Viral Gastroenteritis

Gastroenteritis is the inflammation of the stomach, and the intestines as well. Viral gastroenteritis is caused by different viruses resulting to vomiting and diarrhea. It is also known as “stomach flu” but influenza viruses are not the cause.


Norovirus, rotavirus, type 40 and 41 adenoviruses and astrovirus are the cause of viral gastroenteritis. Bacteria don’t cause viral gastroenteritis or parasites or medications though the symptoms are sometimes similar.

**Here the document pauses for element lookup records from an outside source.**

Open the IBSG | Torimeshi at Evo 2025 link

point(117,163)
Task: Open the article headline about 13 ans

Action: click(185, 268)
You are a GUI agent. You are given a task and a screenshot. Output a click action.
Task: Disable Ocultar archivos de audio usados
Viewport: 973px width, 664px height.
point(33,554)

Vomiting and watery diarrhea are the main symptoms of this viral infection. The infected person may have fever, headache and stomach ache. Usually the symptoms begin one to two days after a viral infection that caused the gastroenteritis. It may last up to ten days depending on the type of virus that caused the illness. Viral gastroenteritis is not a serious illness to most people who were infected. They can recover easily without associated problem. It becomes serious if a person isn’t able to replenish the water loss due to vomiting and diarrhea.

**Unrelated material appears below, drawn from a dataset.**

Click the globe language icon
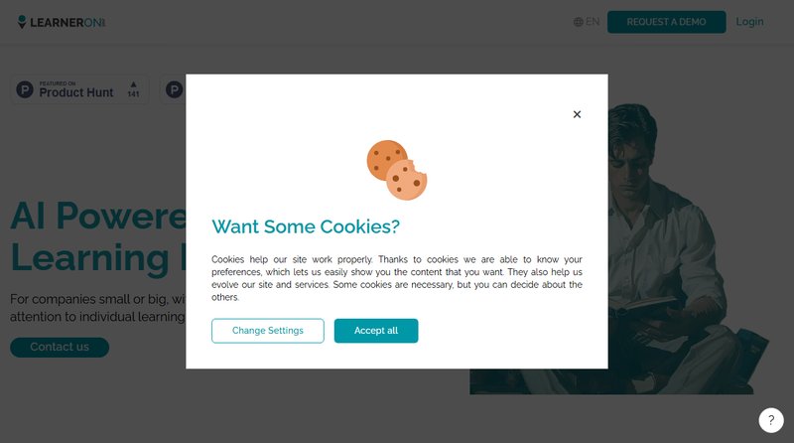Image resolution: width=794 pixels, height=443 pixels. pos(579,22)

Viral Gastroenteritis Transmission

Viral gastroenteritis is a communicable disease. The virus is spread through drinking or eating of contaminated foods and close contact to the infected person. Food can be contaminated if the handler or preparer of the food is infected with viral gastroenteritis. This happens if they don’t wash their hands after using the bathroom. Shellfish are contaminated through sewage. People get gastroenteritis from contaminated selfish harvested from contaminated water causing diarrhea. Drinking of contaminated water also helps spread this viral disease.

Viral gastroenteritis happens in any country with different activity according to season. Astrovirus and rotavirus infection occur in the cooler months. Adenovirus occurs in all seasons. Norovirus virus also occurs in all seasons but favorably in winter. It usually occurs in places such as schools, nursing homes, child care facilities and in group settings like in cruise ships, banquet halls, campgrounds and dormitories.


Diagnosis is made by physicians based on the symptoms presented by the patient. Rotavirus is diagnosed through testing of the stool in the laboratory.


The primary concern in treating children and adults is to prevent dehydration or severe water loss in the body. The treatment begins at your home. Your physician will give specific instructions about rehydration. It is recommended to have a supply of ORS or oral rehydration solution all the time to be used when diarrhea occurs in a child. It can be purchased in the pharmacies without prescription. There are written instructions in the package of ORS which you can follow but be sure to use boiled water. Antibiotics should be avoided because it is not beneficial to viral infections unless prescribed by the physician.


Frequent disinfection of surfaces especially contaminated ones with chlorine bleach, hand washing and prompt washing of soiled clothing prevents one from getting infected. Avoid water or foods that are contaminated. Rotavirus gastroenteritis can be prevented through vaccines. There are two kinds of licensed vaccines for rotavirus gastroenteritis to protect infants and children from severe diarrhea made by rotavirus. It is given with other vaccines in the child’s first year of life.